Reminiscent of the old Saturday Night Live Greek diner sketch, Maura, in matching burgundy bow tie and vest, works the knobs of the hissing espresso machine for the throng on the other side of the counter, calling out a staccato, verbal stream like some liturgical chant. “Ciao! Macchiato! Ciao! Cappuccino! Cioccolato! Ciao! Ciao!” with leaden eyes that don’t quite seem to focus, Maura’s dim, sultry, ponytailed henchman repeats the liturgy, as he distributes product.
With the six or so words of English and Italian between us, Maura and I struck up a kind of friendship. Several times a day I disproved the whole notion that Italians will be tickled pink with a tossed smattering of their language, but Maura grinned at my feeble attempts, and amid the caffé’s tumult would take the time to draw a daisy in the foam of my cappuccino.
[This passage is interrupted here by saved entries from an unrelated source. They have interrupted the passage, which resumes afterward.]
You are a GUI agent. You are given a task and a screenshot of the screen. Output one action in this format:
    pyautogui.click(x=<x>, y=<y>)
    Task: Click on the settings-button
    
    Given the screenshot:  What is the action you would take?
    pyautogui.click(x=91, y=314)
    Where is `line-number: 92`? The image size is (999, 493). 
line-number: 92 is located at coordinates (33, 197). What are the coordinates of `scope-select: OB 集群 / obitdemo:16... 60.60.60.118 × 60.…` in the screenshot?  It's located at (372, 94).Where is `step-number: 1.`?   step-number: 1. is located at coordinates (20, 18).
One thing I constantly sought but never found in seven days was a harried, frustrated or annoyed look on a Roman’s face. Himalayan monks should be so centered.
Across the street from Caffé Camerino lies a city-block-sized pit of ancient rubble. Feral cats, proud, plump and immaculate, luxuriate in the sun of the Area Sacra dell’ Argentina. A complex of four temples, the oldest dates back to the 3rd Century B.C. Most of what remains of classical Rome rests some four yards below street level. Covered by earth and then built upon by subsequent generations, vast archaeological treasures remain hidden from view, preserved, perhaps forever, while ruins on the surface crumble, victims to pollution and the tourist’s tread.
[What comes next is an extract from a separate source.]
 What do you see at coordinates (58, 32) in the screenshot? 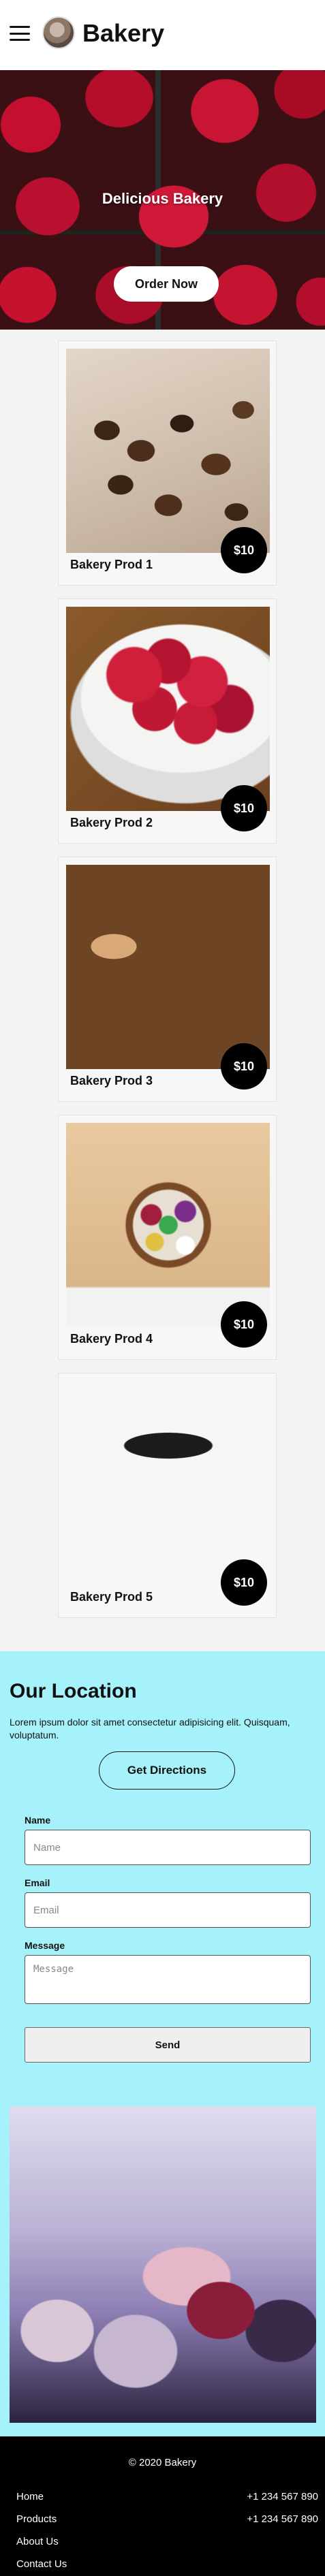
I see `avatar` at bounding box center [58, 32]. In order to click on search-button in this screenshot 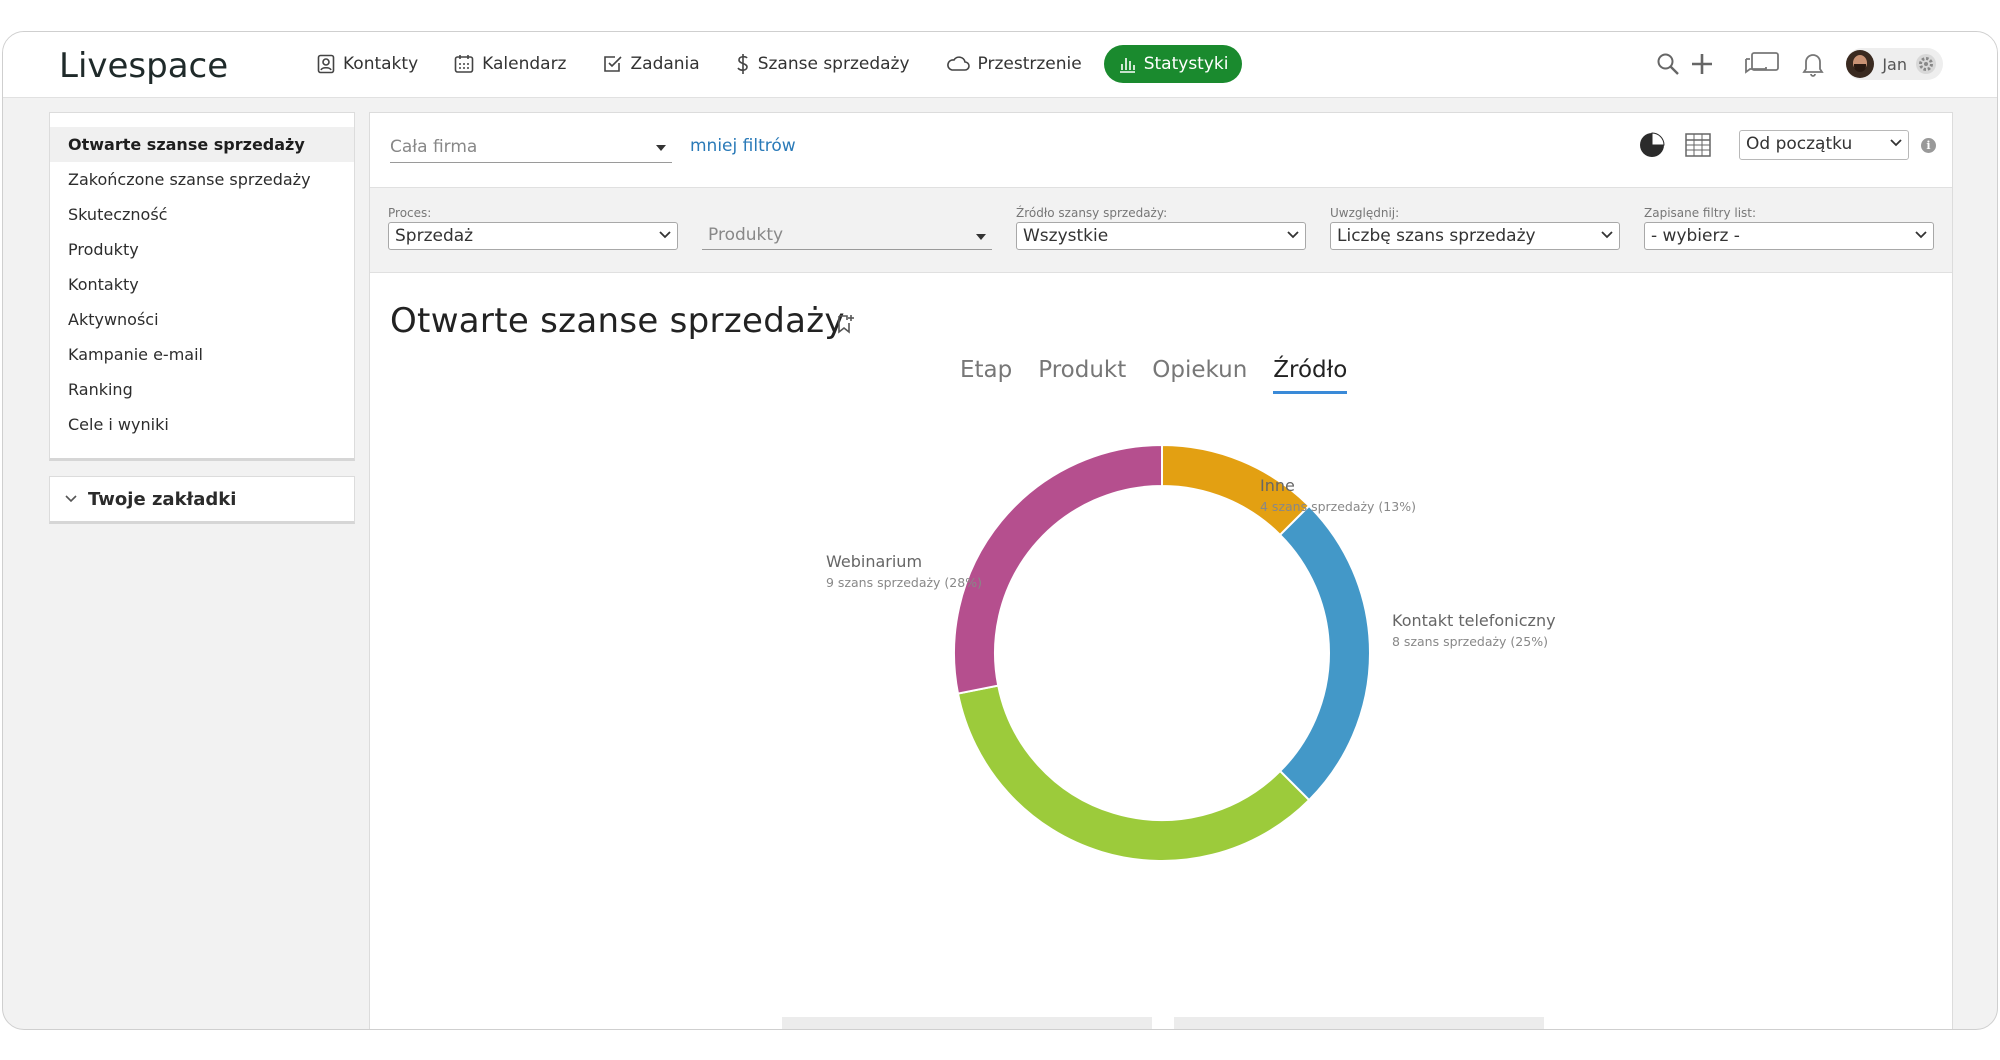, I will do `click(1668, 64)`.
Rome is a study in entropy and the Stoic or Buddhist concept of impermanence. We see it as a sign of weakness to be hurriedly covered over or obliterated, but with a more organic view of the universe, Romans see decay as a key element of beauty and art, and celebrate the eternal coming and going of all things.
Hopefully Italy never makes it back to the Axis of Evil, because we might actually succeed in that occupation and renovate the place. Halliburton could have a field day.
Rome humbles and overwhelms the visitor, uncorking a flood of vague emotion and thought. The Forum did this most for me. Each time I stumbled over its ruins, trying to make sense of time’s scope and scale, I couldn’t escape the thought of how important the physical focal point of Roman power was two thousand years ago, and what a mess the concrete and marble is today. The sorry state of Rome’s former seat of power should give pause to any overreaching imperialist of our day.
The Roman gods had a funny way of handing me my hat. At the airport security control on my way home, the most breath-taking woman I encountered during seven Roman days kept vigil. A classic Italian beauty, wonderfully dark, with plump lips like ripe olives, I was thrilled at the sound of the metal detector’s ping. Once cleared of suspicion, putting my boots back on, I was undone at 5 a.m. “I think your security measures are a bit lax,” I stammered to the presiding demi-goddess.
“What? I don’t understand.”
“That was all a bit quick for my taste. These are brutal, dangerous times. I don’t feel right leaving here. Shouldn’t you sequester me in a room somewhere and give me a more thorough examination?”
Having explained away my stale joke, I wanly waved to my vision in uniform as the escalator whisked me away. She generously smiled back and called out, “Bye-bye.”
William A. Viall III is a Providence advertising man.